Document section ::
Well I emailed Bob's and they are keeping them in pH 7.8 so It does seem that their pH requirements are flexible.


----------



## PickieBee (Oct 29, 2014)

Update: got a little group of 11 and they have been doing wonderfully in pH 8.0 for over a month. Didn't lose a single one in quarantine. They are very lively fish and I'm so glad I got them!


----------



## Kalyke (Dec 1, 2014)

PickieBee said:


> Update: got a little group of 11 and they have been doing wonderfully in pH 8.0 for over a month. Didn't lose a single one in quarantine. They are very lively fish and I'm so glad I got them!



Id love to see pictures if you have the means! I'm having good luck with killies and female betas. They hang out and don't fight.


----------



## someoldguy (Feb 26, 2014)

Just for entertainment , throw a floating mop in the tank and see if you get some eggs . I get a couple of eggs a day out of my macrophthamum group .Probably they're producing more but I suspect the kerri tetras that are in with them are munching on some . Just be aware that any fry you get will be real small .


----------



## PickieBee (Oct 29, 2014)

Kalyke said:


> Id love to see pictures if you have the means!


I can try to get some pictures on my iPhone. It's my first planted tank and everything is still growing in so I'm a bit shy about posting it!

I don't think this would show up in pictures but their little blue eyes glow under blue/UV light. They're like a non-GMO Glofish!


----------

Tasks ::
a) Based on the aquarium thread above, answer yes or no to each statement and quote the words that decide it: (i) PickieBee lost one fish from the group of 11 during quarantine. (ii) Bob's keeps the fish at pH 7.8. (iii) Kalyke has had good luck keeping killies with male bettas.
b) Reproduce the part of the aquarium thread above that begins with the words "Id love to see pictures if you have the means! I'm" and ends after the words "real small .".

Collected data ::
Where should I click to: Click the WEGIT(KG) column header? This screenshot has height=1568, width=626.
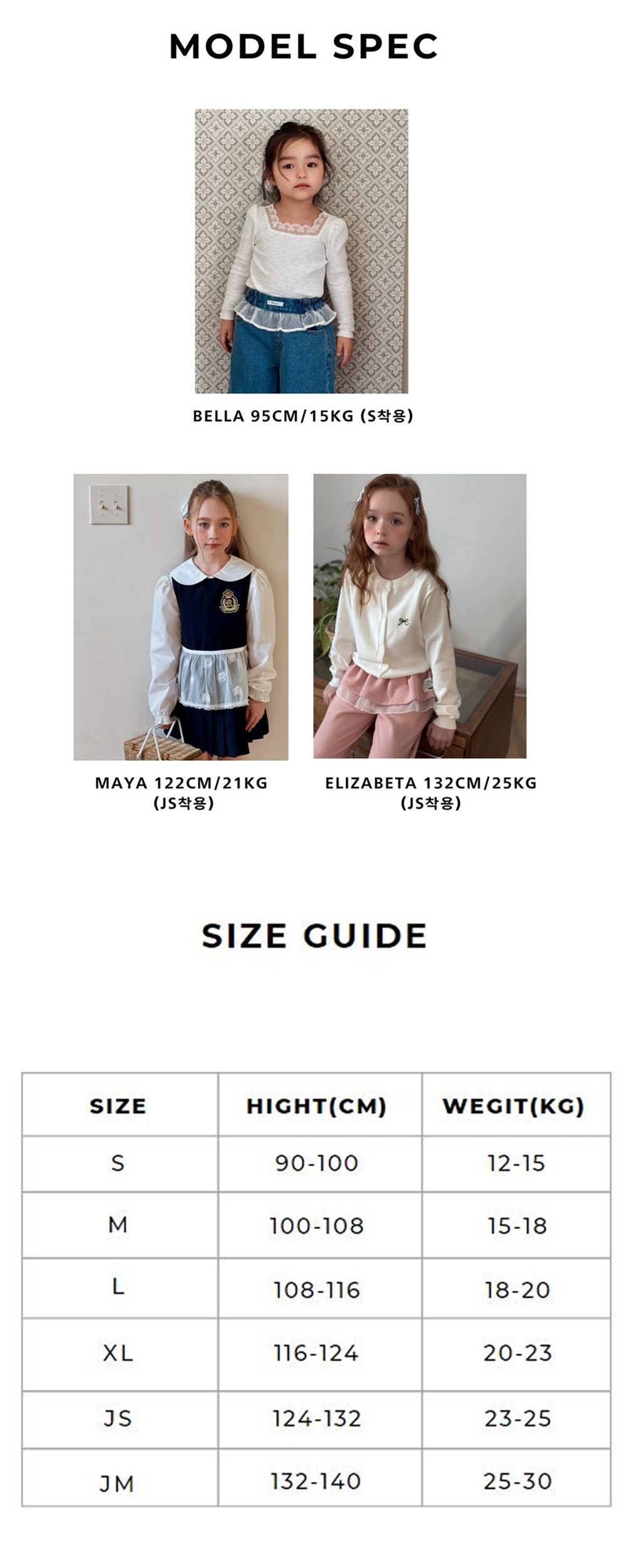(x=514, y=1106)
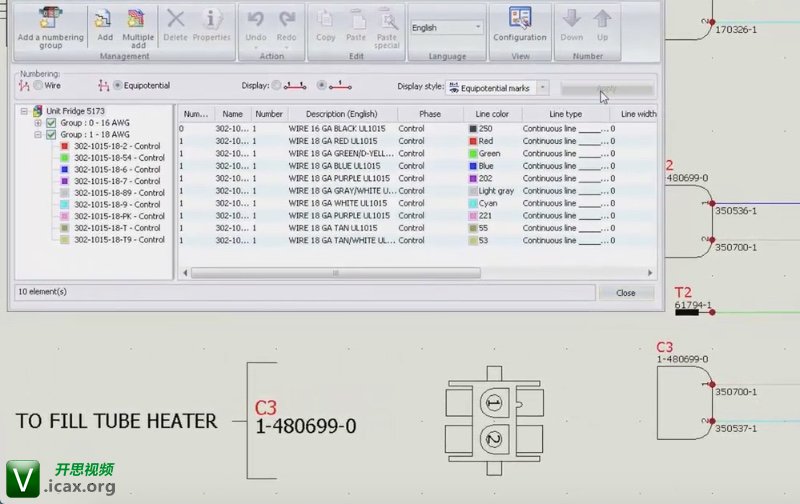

Results of the exercise ::
a)
(i) No: "Didn't lose a single one in quarantine."
(ii) Yes: "they are keeping them in pH 7.8"
(iii) No: "I'm having good luck with killies and female betas."

b)
Id love to see pictures if you have the means! I'm having good luck with killies and female betas. They hang out and don't fight.


----------



## someoldguy (Feb 26, 2014)

Just for entertainment , throw a floating mop in the tank and see if you get some eggs . I get a couple of eggs a day out of my macrophthamum group .Probably they're producing more but I suspect the kerri tetras that are in with them are munching on some . Just be aware that any fry you get will be real small .